Combate nas Trevas

Combate nas Trevas - A Esquerda Brasileira: das ilusões perdidas a luta armada é um livro escrito por Jacob Gorender, historiador marxista-leninista, ex-integrante do Partido Comunista Brasileiro (PCB) e fundador do Partido Comunista Brasileiro Revolucionário (PCBR).

Ex-pracinha da FEB, que lutou na Itália durante a II Guerra Mundial, Gorender integrou a luta armada durante a ditadura militar que se instalou no Brasil entre 1964 a 1985, quando foi preso e torturado.

Combate nas Trevas, publicado pela primeira vez em 1987, após pesquisas iniciadas pelo autor em 1979, após a Lei da Anistia, traz um grande trabalho de pesquisa e testemunho pessoal do autor sobre os fatos ocorridos entre os grupos da esquerda brasileira, desde a época pré-1964 até o começo dos anos 70, quando a guerrilha urbana foi dizimada pela repressão do Estado.

É um dos livros que narra de maneira mais detalhada os violentos embates ocorridos entre grupos guerrilheiros como a ALN (Ação Libertadora Nacional) e VPR (Vanguarda Popular Revolucionária) e as forças militares e policiais da repressão política durante os Anos de Chumbo, contando também com vários depoimentos de participantes dos fatos ocorridos.

Narra e também trás à luz sobre a morte, por engano, de um Major Alemão chamado Otto Maximilian em 1968 que estava fazendo intercambio no Brasil na época da Ditadura Militar. O Alvo não era ele, era um Capitão Boliviano que comandou as forças Bolivianas que capturou e matou o Guerrilheiro Che Guevara na Bolivia, e que também estava fazendo intercâmbio no Brasil. O Grupo Comando de Libertação Nacional(COLINA) queria vingar Che. E Major Alemão esse que, depois de 51 anos de sua morte 1 de Julho de 2019, foi homenageado pelo o Exército Brasileiro causando polêmica.
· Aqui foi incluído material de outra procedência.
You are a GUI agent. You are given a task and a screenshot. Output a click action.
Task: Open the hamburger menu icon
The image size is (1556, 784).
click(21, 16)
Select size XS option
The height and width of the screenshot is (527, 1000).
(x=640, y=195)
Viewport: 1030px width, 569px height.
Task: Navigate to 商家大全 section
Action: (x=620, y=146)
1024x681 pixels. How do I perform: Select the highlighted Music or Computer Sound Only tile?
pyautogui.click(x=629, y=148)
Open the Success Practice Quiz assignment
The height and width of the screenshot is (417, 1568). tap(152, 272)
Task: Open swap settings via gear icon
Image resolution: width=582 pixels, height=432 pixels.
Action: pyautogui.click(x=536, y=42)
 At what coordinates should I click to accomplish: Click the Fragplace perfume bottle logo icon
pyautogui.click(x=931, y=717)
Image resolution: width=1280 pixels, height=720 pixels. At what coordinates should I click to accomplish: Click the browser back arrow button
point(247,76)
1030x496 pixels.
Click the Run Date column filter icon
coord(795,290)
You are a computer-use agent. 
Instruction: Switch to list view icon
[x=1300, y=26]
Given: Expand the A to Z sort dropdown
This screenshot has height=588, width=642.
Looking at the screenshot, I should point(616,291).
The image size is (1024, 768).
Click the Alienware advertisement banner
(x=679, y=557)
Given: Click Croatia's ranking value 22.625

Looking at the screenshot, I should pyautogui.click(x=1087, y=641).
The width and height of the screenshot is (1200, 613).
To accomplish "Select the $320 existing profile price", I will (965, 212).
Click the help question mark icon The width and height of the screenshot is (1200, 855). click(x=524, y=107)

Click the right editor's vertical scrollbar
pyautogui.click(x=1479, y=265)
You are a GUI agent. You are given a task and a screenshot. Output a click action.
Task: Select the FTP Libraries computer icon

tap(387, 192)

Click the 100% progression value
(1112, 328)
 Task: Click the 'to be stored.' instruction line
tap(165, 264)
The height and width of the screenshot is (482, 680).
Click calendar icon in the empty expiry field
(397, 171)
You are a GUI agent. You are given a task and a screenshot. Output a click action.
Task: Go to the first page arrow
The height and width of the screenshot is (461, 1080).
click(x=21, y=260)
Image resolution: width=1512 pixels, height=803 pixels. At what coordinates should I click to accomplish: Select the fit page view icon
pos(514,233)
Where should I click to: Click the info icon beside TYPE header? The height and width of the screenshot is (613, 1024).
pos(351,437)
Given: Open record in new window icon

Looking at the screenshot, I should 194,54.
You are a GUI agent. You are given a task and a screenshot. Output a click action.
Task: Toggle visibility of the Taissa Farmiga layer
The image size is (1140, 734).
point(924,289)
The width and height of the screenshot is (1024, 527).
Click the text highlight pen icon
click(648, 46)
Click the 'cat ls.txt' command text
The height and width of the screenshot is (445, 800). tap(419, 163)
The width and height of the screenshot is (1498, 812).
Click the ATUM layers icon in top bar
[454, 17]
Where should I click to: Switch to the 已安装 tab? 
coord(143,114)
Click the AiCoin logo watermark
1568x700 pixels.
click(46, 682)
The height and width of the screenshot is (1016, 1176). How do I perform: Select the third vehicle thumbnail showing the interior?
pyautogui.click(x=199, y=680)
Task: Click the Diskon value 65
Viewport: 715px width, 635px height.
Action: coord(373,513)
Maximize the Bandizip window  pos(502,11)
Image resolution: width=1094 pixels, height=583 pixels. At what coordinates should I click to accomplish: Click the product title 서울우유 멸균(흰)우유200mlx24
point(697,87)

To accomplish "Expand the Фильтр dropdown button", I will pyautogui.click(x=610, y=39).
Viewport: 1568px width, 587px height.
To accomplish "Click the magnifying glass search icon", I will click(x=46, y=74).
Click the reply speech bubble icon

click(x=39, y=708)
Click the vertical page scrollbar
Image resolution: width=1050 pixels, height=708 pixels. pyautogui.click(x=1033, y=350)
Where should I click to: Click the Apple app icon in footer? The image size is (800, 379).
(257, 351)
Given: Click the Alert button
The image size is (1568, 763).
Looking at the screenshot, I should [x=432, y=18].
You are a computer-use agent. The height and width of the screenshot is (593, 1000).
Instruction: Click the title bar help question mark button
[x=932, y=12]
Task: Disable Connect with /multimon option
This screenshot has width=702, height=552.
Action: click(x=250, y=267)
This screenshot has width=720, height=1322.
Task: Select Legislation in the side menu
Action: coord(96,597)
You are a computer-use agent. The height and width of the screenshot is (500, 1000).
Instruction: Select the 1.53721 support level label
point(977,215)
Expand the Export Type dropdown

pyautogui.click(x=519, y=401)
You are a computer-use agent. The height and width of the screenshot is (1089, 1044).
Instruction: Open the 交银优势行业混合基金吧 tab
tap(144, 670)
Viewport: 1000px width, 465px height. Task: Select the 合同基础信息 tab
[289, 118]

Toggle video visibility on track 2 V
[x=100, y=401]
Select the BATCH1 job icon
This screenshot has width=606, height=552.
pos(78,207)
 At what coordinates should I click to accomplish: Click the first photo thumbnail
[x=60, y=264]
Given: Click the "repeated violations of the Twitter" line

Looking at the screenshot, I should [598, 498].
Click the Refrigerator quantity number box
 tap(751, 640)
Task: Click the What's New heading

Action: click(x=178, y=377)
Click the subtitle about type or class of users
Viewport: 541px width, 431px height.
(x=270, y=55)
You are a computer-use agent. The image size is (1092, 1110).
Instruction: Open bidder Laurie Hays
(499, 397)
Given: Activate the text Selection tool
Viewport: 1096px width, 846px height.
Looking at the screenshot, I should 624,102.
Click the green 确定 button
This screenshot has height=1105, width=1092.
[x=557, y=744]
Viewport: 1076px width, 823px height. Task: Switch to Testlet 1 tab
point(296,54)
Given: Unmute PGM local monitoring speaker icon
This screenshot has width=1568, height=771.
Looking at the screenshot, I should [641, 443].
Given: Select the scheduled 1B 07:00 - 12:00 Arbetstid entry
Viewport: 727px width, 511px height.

Contudo, há falhas na edição. Na página 192, o autor cita a morte de Ari da Rocha Miranda como tendo sido alvejado por engano durante um assalto à agência do Banco Nacional no bairro paulistano da Lapa, em junho de 1973, por Eduardo Collen Leite (o Bacuri). Ocorre que Leite, único militante de codinome Bacuri conhecido durante a ditadura, morreu em 8 de dezembro de 1970, portanto, dois anos e meio antes do evento.